Oct 15th 2001 (Volume 5, Issue 42)

Over a span of 5 years in the recent past some books on mind have appeared (e.g. Gazzaniga, 1998; Mindell, A, 2000; and Chandler, 2001, just to name only three), that the present reviewer found to provide refreshing approaches. It does not mean that the others that appeared were not equally so; perhaps they were. In A Mind So Rare, Donald presents another perspective, refreshingly distinctive, in tune with the developments over these years, and further, he gives a point of view that provides a contrast to that of Gazzaniga, Mindell, and others.

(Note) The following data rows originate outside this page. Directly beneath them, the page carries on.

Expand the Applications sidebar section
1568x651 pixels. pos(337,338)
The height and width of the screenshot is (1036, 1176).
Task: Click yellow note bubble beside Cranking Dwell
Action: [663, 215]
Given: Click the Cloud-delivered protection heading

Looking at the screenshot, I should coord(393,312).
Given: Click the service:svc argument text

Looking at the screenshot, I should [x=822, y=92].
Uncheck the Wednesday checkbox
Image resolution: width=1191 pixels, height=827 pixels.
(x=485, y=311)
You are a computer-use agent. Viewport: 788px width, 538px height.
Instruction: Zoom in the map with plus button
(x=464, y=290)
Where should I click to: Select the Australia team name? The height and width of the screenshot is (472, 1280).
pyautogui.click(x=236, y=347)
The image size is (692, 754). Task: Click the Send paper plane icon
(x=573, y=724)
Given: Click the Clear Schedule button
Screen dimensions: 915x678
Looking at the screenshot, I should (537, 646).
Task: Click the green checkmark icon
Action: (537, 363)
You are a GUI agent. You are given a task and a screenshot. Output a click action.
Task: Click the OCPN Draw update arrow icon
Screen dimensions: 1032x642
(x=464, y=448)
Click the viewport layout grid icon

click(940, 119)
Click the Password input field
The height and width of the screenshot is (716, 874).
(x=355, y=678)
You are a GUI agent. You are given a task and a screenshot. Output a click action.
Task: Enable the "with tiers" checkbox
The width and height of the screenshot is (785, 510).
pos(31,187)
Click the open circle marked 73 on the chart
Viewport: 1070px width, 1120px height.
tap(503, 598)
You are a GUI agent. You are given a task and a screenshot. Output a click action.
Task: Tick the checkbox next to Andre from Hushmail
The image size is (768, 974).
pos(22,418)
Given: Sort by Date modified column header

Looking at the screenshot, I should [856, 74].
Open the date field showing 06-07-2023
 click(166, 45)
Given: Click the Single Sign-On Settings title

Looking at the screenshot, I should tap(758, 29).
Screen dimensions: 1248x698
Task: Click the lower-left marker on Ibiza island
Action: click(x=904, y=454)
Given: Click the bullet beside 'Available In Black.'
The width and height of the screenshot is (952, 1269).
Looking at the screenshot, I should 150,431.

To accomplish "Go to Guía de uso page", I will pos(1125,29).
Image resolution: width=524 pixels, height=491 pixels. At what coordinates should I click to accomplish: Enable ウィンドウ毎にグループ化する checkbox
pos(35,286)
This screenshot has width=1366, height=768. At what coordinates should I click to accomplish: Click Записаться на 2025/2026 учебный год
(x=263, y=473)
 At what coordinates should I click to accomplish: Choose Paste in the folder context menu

A Mind So Rare is one more example of the analysis of issues and concerns on mind that have been culled to fathom the depth of thinking on it in an attempt to capture its multifaceted character. Indeed, in recent years, so much has been written on mind that one keeps shifting from one position to another. The robustness of the point of view with which the issues and concerns are approached, in one perspective, the forcefulness with which the arguments are presented by the author can not be slighted yet there comes another proposal -another perspective- with its ramifications, de-stabilizing one in the stand one has been trying to assume. Donald's proposal that the " human mind is a hybrid product of interweaving supercomplex form of matter (the brain) with an invisible symbolic web (culture) to form a "distributed" cognitive network" (from book jacket) conforms to the contemporary thinking. "This hybrid mind, Donald suggests, is our main evolutionary advantage, for it allowed humanity as a species to break free of the limitations of the mammalian brain" (from book jacket). Both these 'advantages' will be discussed later but first the book.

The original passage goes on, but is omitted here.